● Stated goal 1
Decide whether each statement agrees with the debate commentary below, answering yes or no for each and quoting the deciding words. (a) Troels Lund Poulsen flatly rules out entering a government with Mette Frederiksen. (b) Lars Løkke Rasmussen sees a broad government across the center as his preferred option. (c) Dansk Folkeparti backs a center-right government with Moderaterne.
● Stated goal 2
Name every political party mentioned in the debate commentary below.
# start of Text section
Nor did we get a clear answer tonight from either Venstre’s Troels Lund Poulsen or Socialdemokratiet’s Mette Frederiksen about their governing strategy. Troels Lund Poulsen does not flatly rule out entering a government with Mette Frederiksen. He says he can’t see it happening with the policies she has presented during the campaign, but he won’t renounce it outright.
The door many have tried to get him to shut is still ajar. Not wide open, but still ajar.
Mette Frederiksen, for her part, also won’t rule out a new broad centrist government, though during the campaign she has moved more toward a center-left government. But she won’t renounce it, either.
Meanwhile the third man, Lars Løkke Rasmussen (Moderaterne, M), seemed somewhat alone as the one who, in a time of war in Iran and Ukraine and threats to the Kingdom of Denmark, still sees a broad government across the center as his preferred option.
Whether he truly believes it is still possible to put S and V in the same pen is another matter.
Tonight’s debate showed that Troels Lund Poulsen’s idea of a center-right government with Moderaterne did not resonate with large parts of the blue bloc. Dansk Folkeparti (DF) is still categorically opposed, and Inger Støjberg (Danmarksdemokraterne, DD) did not exactly hide that her desire to team up again with her old boss from her time in Venstre is minimal.
# end of Text section
# start of Raw data
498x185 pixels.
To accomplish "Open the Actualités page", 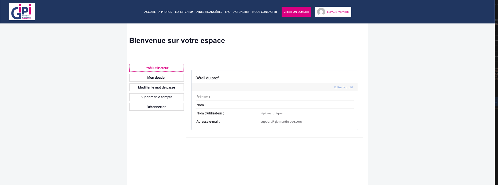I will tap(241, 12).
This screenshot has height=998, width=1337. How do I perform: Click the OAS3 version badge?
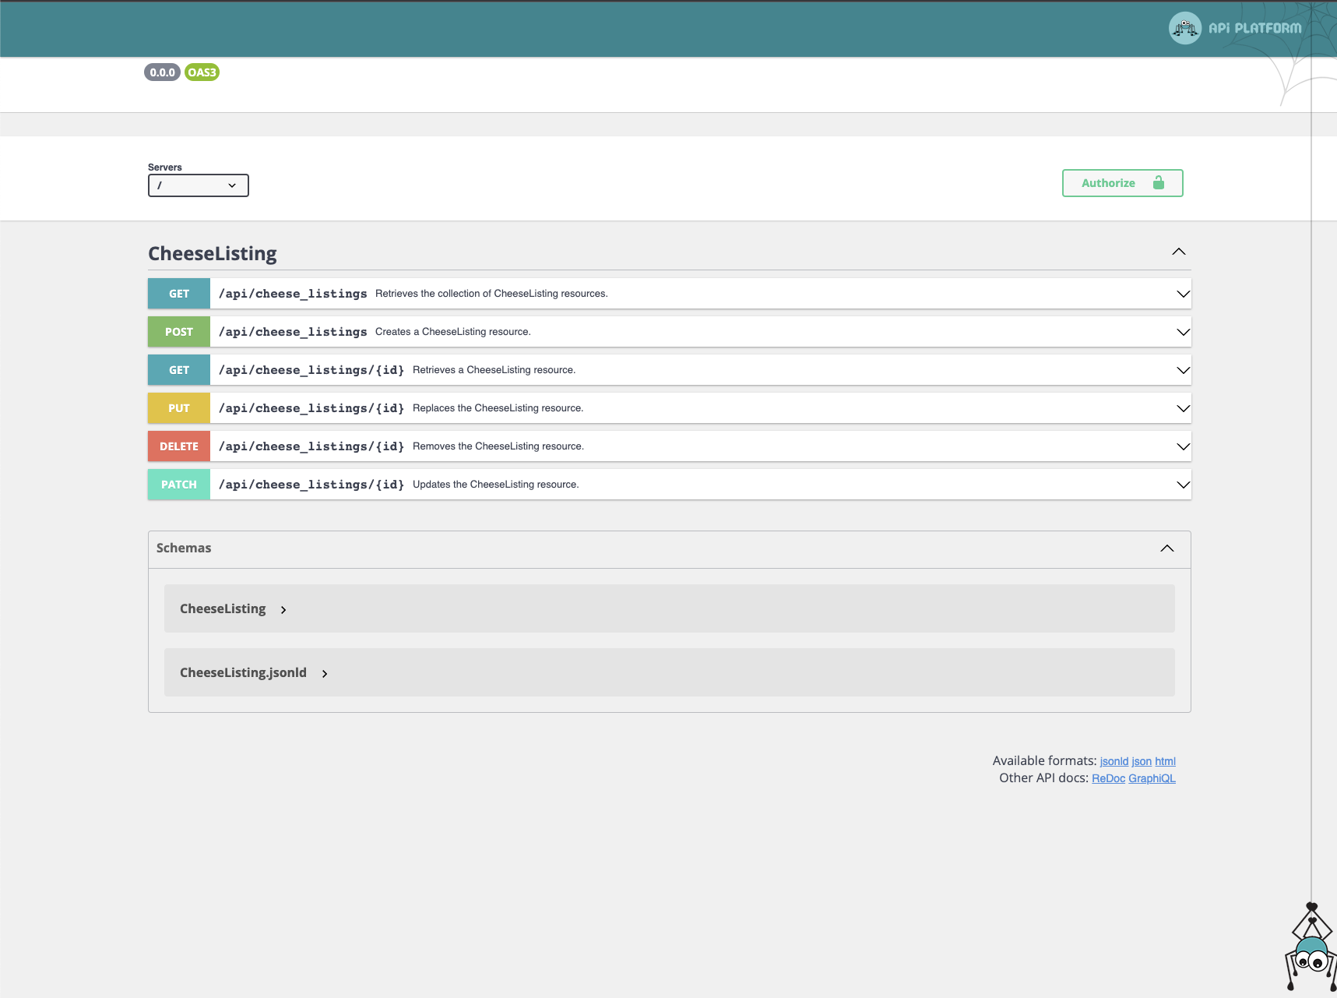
# end of Raw data
● Full answer 1
(a) No: "Troels Lund Poulsen does not flatly rule out entering a government with Mette Frederiksen."
(b) Yes: "still sees a broad government across the center as his preferred option."
(c) No: "Dansk Folkeparti (DF) is still categorically opposed"

● Full answer 2
Venstre
Socialdemokratiet
Moderaterne
Dansk Folkeparti
Danmarksdemokraterne